Fed. Sav. and Loan Ins. Corp. v. Roy, 1988 WL 96570 (D.Md.1988). The Roy court has been quoted many times, even after O’Melveny, to provide a foundation for barring affirmative defenses that rely on the FDIC’s conduct.

Despite these concerns, there are other courts that have allowed a defendant to assert affirmative defenses against the FDIC-R. These courts believe that O’Melveny did away with the judicially created federal rules that modified FIR-REA. See, e.g., Resolution Trust Corp. v. Liebert, 871 F.Supp. 370, 373 (C.D.Cal. 1994) (holding that O’Melveny did away with the federal “no-duty” rule that barred a defendant’s affirmative defenses); FDIC v. Gladstone, 44 F.Supp.2d 81, 86-87 (D.Mass.1999) (holding that O’Melveny generally did away with the federal common law rule barring a defendant’s affirmative defenses). These courts also believe — in harmony with O’Melveny—that judicially creating a federal rule is highly, disfavored, and will only be acceptable if there is a significant conflict between federal policy and the use of state law. See e.g. Gladstone, 44 F.Supp.2d at 87 (stating that the court will only find a conflict between federal policy and the use of state law if it is clearly significant). Consequently, these courts often allow a defendant to assert an affirmative defense against the FDIC, unless the affirmative defense is barred under state law. See e.g. Resolution Trust Corp. v. Massachusetts Mut. Life Ins. Co., 93 F.Supp.2d 300, 307-9, 310 (W.D.N.Y.2000) (allowing a defendant to assert failure to mitigate and contributory negligence affirmative defenses); Gladstone, 44 F.Supp.2d at 90 (holding that a defendant could not assert the affirmative defense of latches because it was barred under state law).
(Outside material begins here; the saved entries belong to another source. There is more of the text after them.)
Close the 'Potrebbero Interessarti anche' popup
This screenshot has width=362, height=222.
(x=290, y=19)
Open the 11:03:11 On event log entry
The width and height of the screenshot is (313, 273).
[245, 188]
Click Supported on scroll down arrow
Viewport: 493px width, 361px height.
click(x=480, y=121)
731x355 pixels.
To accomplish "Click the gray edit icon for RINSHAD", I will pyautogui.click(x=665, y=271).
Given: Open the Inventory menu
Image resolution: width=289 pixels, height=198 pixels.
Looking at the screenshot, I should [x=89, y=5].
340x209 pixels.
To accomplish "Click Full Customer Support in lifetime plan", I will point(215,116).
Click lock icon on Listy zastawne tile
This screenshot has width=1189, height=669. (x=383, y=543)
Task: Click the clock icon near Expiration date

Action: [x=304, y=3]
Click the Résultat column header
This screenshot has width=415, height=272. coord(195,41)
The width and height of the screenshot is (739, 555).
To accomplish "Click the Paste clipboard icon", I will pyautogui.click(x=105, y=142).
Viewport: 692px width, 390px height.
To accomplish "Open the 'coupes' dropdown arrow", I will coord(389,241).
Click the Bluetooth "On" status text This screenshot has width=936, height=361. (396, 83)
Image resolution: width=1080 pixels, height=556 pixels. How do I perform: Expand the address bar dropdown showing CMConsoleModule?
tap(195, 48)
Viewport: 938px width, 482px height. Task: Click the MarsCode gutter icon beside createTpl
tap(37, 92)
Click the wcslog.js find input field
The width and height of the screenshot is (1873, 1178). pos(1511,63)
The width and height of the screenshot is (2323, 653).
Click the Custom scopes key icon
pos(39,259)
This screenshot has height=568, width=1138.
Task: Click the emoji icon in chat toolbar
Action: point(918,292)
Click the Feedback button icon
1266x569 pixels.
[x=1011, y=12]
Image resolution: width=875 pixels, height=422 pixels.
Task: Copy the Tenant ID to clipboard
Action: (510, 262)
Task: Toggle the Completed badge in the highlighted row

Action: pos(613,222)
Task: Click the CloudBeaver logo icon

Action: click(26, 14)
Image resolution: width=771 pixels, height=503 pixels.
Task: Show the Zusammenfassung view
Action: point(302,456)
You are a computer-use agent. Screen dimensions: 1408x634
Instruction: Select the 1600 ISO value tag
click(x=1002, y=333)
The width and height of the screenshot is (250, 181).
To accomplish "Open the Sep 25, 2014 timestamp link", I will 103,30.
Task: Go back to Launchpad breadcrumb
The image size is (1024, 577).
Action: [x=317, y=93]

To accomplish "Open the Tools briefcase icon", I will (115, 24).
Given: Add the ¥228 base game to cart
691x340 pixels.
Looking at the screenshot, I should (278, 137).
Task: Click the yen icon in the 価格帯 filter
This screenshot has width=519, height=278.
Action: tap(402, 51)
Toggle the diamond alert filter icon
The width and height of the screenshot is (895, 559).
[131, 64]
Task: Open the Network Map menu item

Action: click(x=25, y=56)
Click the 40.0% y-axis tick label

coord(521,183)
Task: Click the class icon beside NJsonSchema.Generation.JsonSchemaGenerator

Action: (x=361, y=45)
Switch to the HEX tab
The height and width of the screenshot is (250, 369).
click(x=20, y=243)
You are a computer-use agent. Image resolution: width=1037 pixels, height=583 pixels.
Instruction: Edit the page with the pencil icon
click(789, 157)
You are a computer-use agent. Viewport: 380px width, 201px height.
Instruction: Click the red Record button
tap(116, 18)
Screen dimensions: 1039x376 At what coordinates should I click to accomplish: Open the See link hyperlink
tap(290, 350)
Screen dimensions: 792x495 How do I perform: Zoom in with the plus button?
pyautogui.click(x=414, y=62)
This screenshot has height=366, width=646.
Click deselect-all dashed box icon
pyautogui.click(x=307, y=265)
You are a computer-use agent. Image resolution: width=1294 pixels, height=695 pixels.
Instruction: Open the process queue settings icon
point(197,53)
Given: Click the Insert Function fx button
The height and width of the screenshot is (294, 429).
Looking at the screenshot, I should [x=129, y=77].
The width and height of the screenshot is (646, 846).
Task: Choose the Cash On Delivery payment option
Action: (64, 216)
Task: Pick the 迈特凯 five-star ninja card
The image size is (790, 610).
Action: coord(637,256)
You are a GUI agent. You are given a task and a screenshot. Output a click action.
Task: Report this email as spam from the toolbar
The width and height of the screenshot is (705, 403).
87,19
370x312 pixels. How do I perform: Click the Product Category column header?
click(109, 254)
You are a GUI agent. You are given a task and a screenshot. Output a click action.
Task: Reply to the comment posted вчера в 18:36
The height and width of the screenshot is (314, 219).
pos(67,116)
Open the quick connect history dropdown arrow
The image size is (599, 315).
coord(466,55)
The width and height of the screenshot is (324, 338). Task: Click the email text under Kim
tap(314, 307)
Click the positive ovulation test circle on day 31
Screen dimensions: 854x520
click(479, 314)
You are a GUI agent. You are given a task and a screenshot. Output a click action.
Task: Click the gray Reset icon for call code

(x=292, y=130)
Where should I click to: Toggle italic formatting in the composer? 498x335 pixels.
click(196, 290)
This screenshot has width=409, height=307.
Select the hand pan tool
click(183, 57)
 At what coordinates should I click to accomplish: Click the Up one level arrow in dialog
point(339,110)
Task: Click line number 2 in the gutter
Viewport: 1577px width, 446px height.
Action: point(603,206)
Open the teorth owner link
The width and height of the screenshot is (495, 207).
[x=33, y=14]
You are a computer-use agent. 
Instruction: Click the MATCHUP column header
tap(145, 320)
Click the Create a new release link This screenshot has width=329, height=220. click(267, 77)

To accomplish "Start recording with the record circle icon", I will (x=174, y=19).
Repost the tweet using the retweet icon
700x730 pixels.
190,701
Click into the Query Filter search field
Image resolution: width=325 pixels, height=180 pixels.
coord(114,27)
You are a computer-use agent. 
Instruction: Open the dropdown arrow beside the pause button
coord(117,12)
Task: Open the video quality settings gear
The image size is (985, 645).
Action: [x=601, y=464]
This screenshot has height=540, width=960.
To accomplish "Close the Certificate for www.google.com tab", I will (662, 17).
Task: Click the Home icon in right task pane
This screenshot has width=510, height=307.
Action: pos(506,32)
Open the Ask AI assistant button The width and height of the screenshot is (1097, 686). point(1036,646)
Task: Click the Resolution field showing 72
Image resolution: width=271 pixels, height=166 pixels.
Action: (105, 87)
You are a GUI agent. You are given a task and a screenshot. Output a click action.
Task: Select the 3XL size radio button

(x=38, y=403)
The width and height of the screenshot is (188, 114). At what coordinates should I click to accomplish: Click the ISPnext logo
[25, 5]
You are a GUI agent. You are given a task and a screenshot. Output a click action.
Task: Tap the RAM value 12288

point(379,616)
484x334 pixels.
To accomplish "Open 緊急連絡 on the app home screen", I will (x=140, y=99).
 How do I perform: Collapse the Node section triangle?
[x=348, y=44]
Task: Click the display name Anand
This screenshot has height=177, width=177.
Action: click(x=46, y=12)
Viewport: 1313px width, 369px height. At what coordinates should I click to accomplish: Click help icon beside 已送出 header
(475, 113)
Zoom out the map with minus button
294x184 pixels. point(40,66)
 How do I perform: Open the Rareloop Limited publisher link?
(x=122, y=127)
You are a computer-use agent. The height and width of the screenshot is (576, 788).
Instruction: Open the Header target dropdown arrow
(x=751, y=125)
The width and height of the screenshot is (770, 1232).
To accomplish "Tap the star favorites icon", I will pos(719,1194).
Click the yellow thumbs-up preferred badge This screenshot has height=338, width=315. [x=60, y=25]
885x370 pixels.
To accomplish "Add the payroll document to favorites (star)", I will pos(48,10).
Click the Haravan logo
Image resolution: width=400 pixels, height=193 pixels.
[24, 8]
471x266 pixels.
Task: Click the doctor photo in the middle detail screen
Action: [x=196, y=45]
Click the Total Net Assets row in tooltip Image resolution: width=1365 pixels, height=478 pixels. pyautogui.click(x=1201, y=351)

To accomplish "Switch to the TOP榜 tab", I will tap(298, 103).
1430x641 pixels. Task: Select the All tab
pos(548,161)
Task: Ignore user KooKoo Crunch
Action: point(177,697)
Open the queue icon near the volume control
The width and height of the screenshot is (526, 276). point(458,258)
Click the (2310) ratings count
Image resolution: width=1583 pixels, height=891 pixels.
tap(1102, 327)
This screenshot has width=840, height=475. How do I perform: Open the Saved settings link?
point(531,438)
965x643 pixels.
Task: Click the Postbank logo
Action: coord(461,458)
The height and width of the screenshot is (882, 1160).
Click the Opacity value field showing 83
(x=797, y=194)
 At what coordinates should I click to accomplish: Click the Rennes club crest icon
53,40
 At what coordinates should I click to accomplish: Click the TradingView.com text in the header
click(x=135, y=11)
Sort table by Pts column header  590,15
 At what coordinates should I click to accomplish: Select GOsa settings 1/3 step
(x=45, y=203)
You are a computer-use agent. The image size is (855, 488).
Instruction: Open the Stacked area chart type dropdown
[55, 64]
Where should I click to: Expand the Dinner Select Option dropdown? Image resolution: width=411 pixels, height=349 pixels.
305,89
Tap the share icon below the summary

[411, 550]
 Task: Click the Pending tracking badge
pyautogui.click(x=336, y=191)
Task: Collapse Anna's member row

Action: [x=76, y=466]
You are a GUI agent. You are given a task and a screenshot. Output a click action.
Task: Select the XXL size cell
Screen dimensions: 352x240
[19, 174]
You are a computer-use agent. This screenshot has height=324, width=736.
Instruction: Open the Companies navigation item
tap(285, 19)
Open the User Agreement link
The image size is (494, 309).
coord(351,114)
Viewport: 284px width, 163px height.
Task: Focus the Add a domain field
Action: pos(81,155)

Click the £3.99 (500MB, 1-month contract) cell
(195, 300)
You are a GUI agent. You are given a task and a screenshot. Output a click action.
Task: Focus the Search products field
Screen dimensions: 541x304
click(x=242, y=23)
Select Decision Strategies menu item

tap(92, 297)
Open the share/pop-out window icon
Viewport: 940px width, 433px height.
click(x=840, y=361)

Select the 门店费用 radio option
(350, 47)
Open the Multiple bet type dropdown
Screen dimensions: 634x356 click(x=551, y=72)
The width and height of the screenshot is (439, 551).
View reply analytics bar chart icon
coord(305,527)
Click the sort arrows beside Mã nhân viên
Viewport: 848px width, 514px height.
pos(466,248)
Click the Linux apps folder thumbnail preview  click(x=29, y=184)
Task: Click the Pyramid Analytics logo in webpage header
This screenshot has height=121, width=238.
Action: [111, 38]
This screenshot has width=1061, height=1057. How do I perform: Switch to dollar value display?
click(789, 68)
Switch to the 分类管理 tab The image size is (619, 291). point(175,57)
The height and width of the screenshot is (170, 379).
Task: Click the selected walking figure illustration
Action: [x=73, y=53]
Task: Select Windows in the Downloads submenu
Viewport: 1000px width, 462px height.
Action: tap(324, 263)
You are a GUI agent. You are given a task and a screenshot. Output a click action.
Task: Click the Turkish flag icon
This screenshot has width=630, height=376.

Thus, there is a clear division among the courts as to whether a defendant can assert certain affirmative defenses against the FDIC-R. Before O’Melveny, a clear majority of courts held that a defendant could not assert several affirmative defenses against the FDIC-R. See Resolution Trust Corp. v. Liebert, 871 F.Supp. 370, 372-73 (C.D.Cal.1994) (stating that a heavy majority of courts hold that the ‘no duty’ rule prevents defendants from asserting certain affirmative defenses against the FDIC). However, this Court cannot find a clear majority after O’Melveny. With this understanding of the issue, the Court turns to the FDIC-R’s arguments.

III. Analysis

The FDIC-R’s motion for partial summary judgment is insufficient because it fails to state with particularity the FDIC-R’s grounds for seeking summary judgment. See Fed.R.CivP. 7(b)(1)(B). Instead of showing the Court why, as a matter of law, each of Defendants’ fourteen affirmative defenses should be barred, the FDIC-R groups Defendants’ affirmative defenses into an ambiguous mass and asserts that it is entitled to summary judgment. Furthermore, the FDIC-R’s arguments are vague, unorganized, and circumambulatory. The Court would be justified in denying the FDIC-R’s motion under Federal Rule of Civil Procedure 7(b). However, in the interest of judicial efficiency, the Court will address the substantive issue raised in the FDIC-R’s motion.

The issue before the Court is whether Defendants’ affirmative defenses must fail. The FDIC-R argues that Defendants cannot assert certain affirmative defenses because (1) the FDIC operates in two legally distinct capacities, (2) bank examiners and regulators owe Defendants no duty, and (3) the Federal Tort Claims Act (“FTCA”) bars affirmative defenses that are based on the FDIC’s discretionary actions.

A. The FDIC is a Distinct Legal Entity

The FDIC-R’s first argument is that Defendants’ affirmative defenses are barred because they fail to distinguish the FDIC’s different legal capacities. However, the FDIC-R’s argument fails because it does not show how this principle of legal distinction bars Defendants’ affirmative defenses under Nevada law. Furthermore, Nevada law suggests that a defendant can assert an affirmative defense that relies on the actions of a party that is legally distinct from the plaintiff.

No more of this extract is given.